2015年1月5日月曜日

海外協会 中山紘治郎会長が年頭あいさつ

 明けましておめでとうございます。会員の皆様におかれましてはお健やかに新春をお迎えのこととお喜び申し上げます。平素より本協会の活動に一方ならぬご理解とご協力を賜り衷心より御礼申し上げます。
 さて、昨年は本協会設立30周年記念事業の大きな柱でありました記念誌「海を越えて ふるさとの絆」を3月に発刊し、会員と県内の図書館等の公共施設に贈呈致しました。記念誌には井関昌孝初代会長はもとより、30年にわたる関係者各位の本協会に寄せる熱い思いが収載されており、編年体でまとめられた活動記録と併せて誠に貴重な図書になりました。念願のこの記念事業を立派に完遂された井上善一前会長のご尽瘁(じんすい)に深甚より敬意を表し、企画・編集を担当された事務局のご労苦に謝意を申し上げます。

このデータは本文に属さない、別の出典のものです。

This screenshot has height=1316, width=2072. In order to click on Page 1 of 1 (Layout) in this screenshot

 9月には、第8期の日伯交換研修生3名をブラジルへ派遣致しました。研修生はブラジルで暮らす県人の皆様のもとで3週間、移住から1世紀をこえてもなお脈々と継承されている日本人の心を学び、ブラジルの多様な文化と豊かな自然を見聞し、在伯県人と交流を深め、深い感動を胸に無事帰国しました。

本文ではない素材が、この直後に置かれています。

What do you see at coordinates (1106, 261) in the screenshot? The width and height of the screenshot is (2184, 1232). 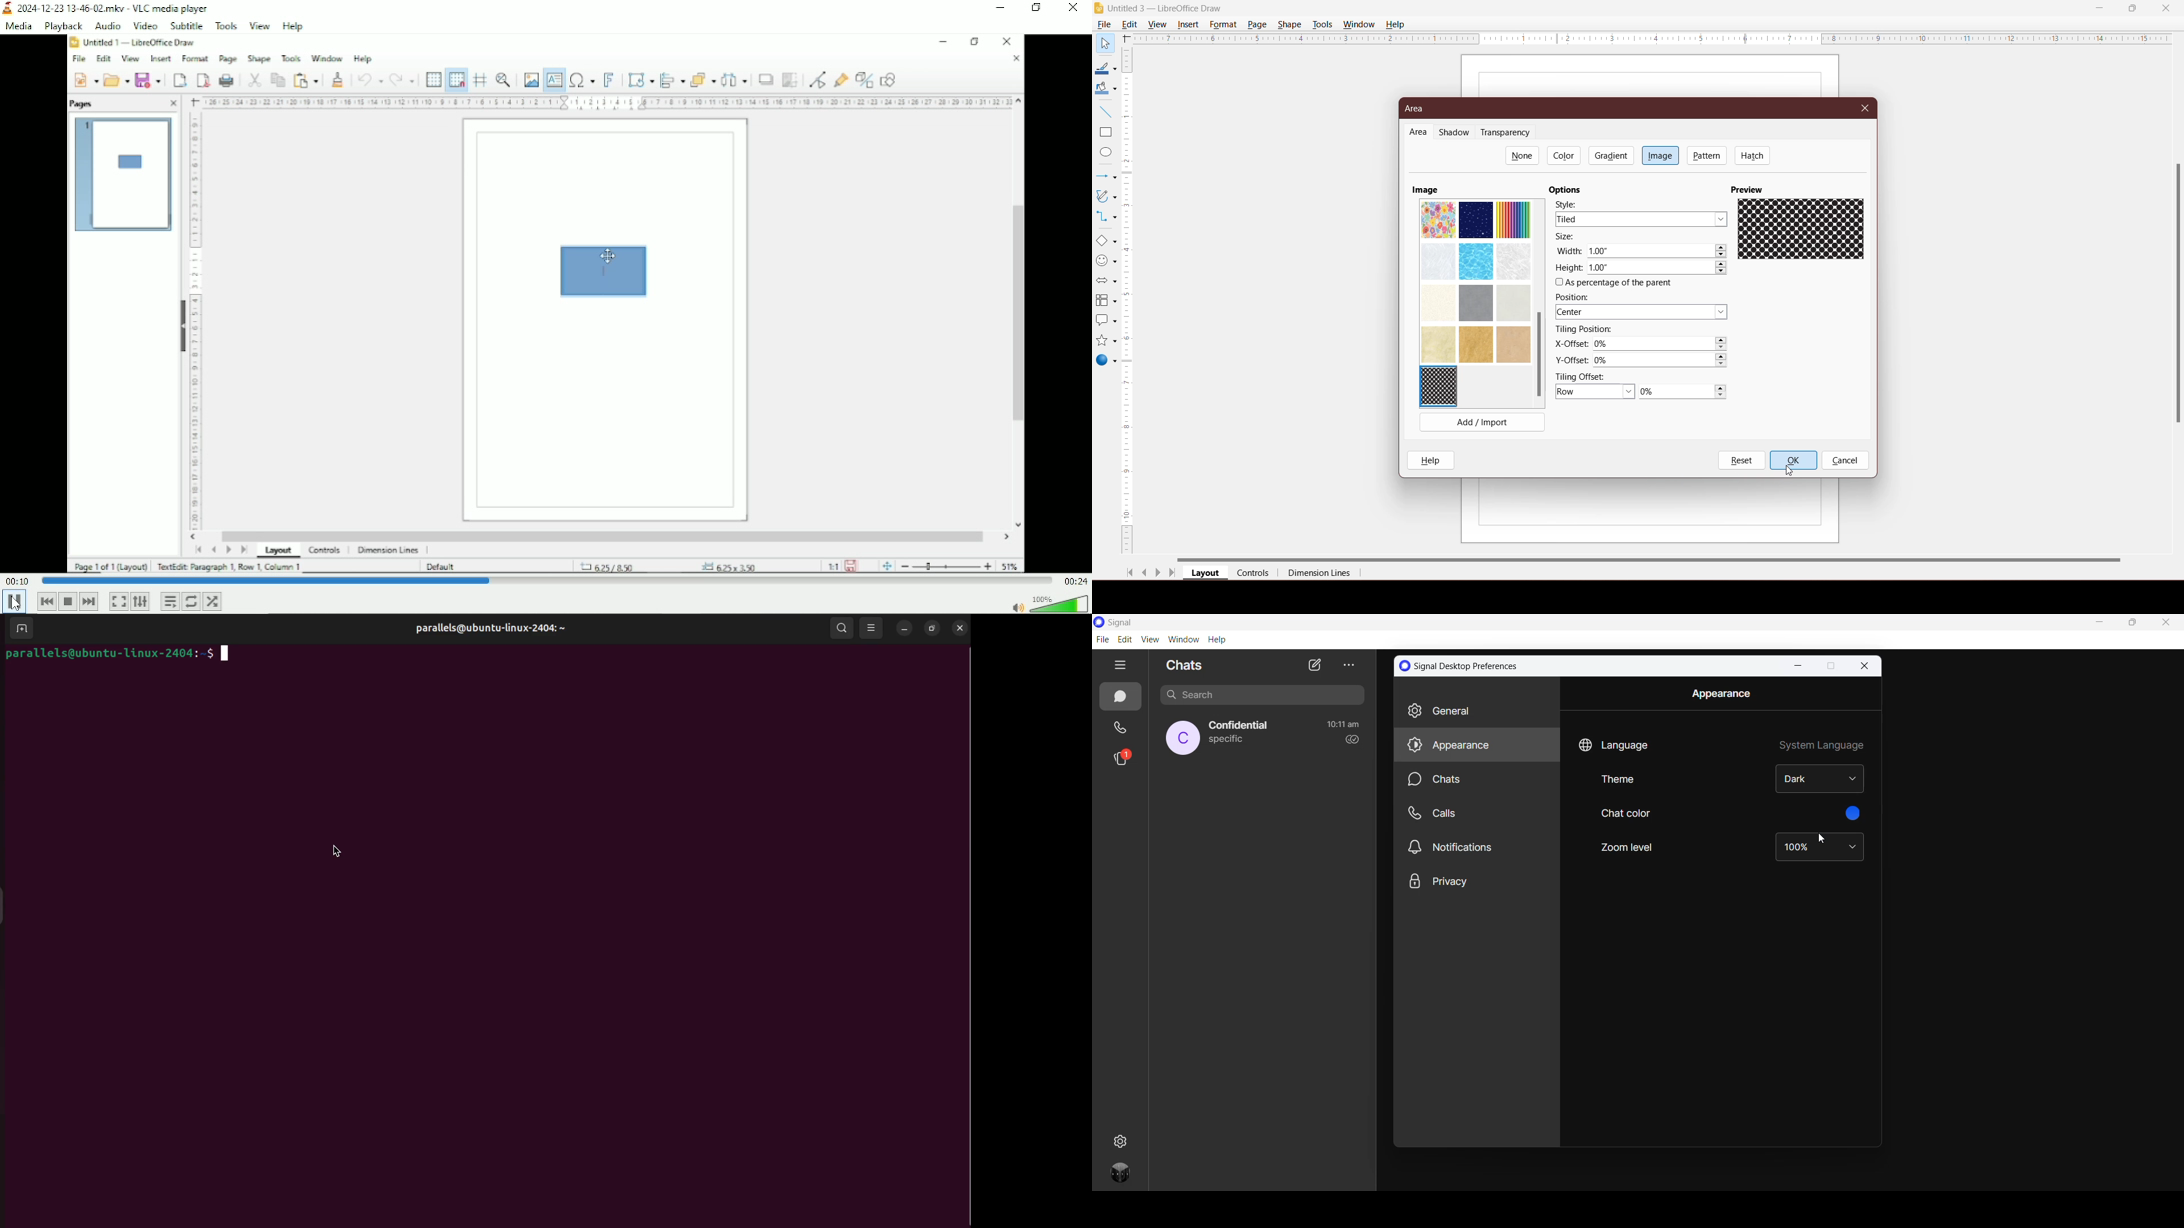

 ところで、ご案内の通り本協会は井関初代会長が「世界に向かって心の窓を開こう」と各界に呼びかけ、民間主導の海外協会として誕生して以来、在外県人会のふるさと交流の橋渡しとして活動しております。私はここ数年、ブラジルから里帰りした県人会の皆様と膝を交えてお話しを伺うことが多く、そのとき皆様がかならず口にされる苦言や心配をお伝えします。

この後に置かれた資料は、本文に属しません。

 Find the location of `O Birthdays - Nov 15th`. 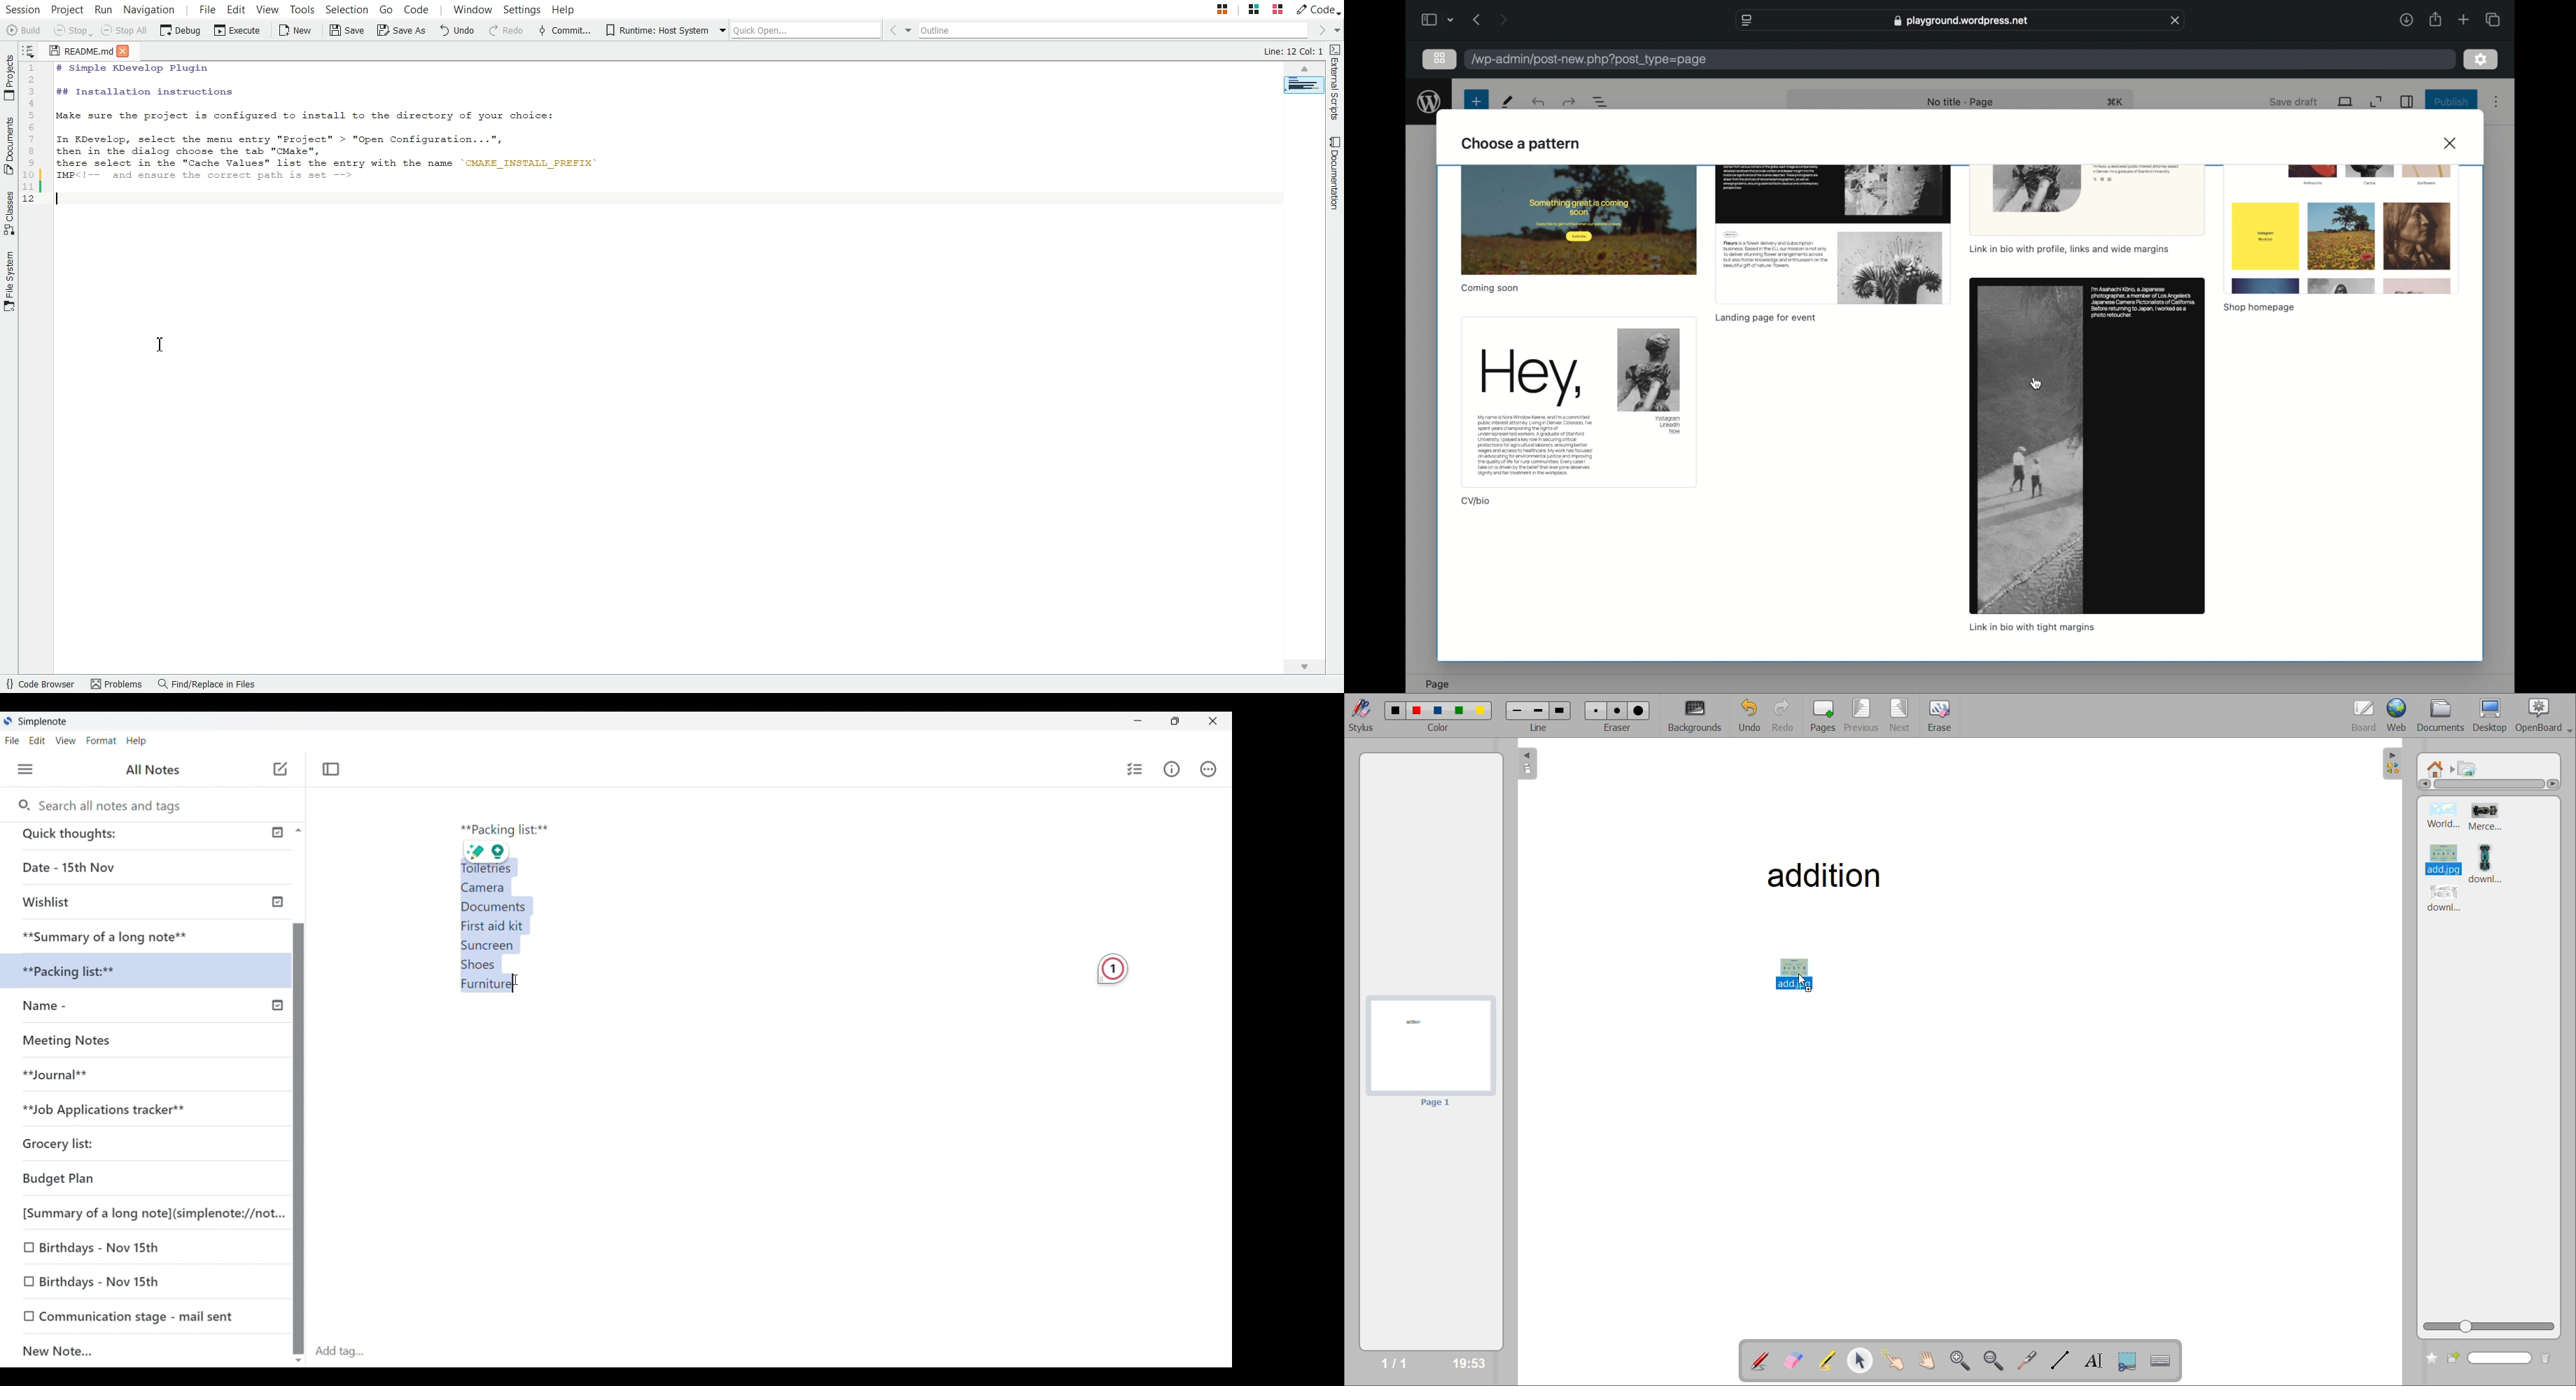

O Birthdays - Nov 15th is located at coordinates (98, 1246).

 一つは「日本人は外国で、自分の考えを言わない。相手の誤りや間違った考えを正そうとしない。政治家は毅然として言うべきなのに、やはり言わない。若者は日本の歴史や文化に関心を持とうとしない」ということです。いわゆる慰安婦問題をはじめ、占領政策の下で刷り込まれた自虐史観を日本人は自ら正そうとしないし、自分さえよければよい、という自己本位な考えを改めようとしない。悪いことはみんな為政者のせいにし、国家を思う気持ちがはなはだ欠落している、と言われるのです。
 また、祖父母から教わり伝えられた日本人の礼節、質素、謙譲などの美徳は、いま多くの日本人が失ってしまったのではないか、と顔を曇らせるのです。祝日に国旗を掲げようとしないのは、日本人が自分の国への誇りを失ってしまったからではないか、との指摘も受けました。在外県人会の皆様から学ぶことはたくさんあります。白砂青松の自然景観とともに、日本人の美しい徳目は後世にしっかり伝え残していかなければなりません。
 在外県人会の皆様のこころの拠り所として、本協会の役割をさらに大きくしたいと思っております。どうかよろしくお願い申し上げ、末筆ながら皆様のますますの御清栄を祈念致します。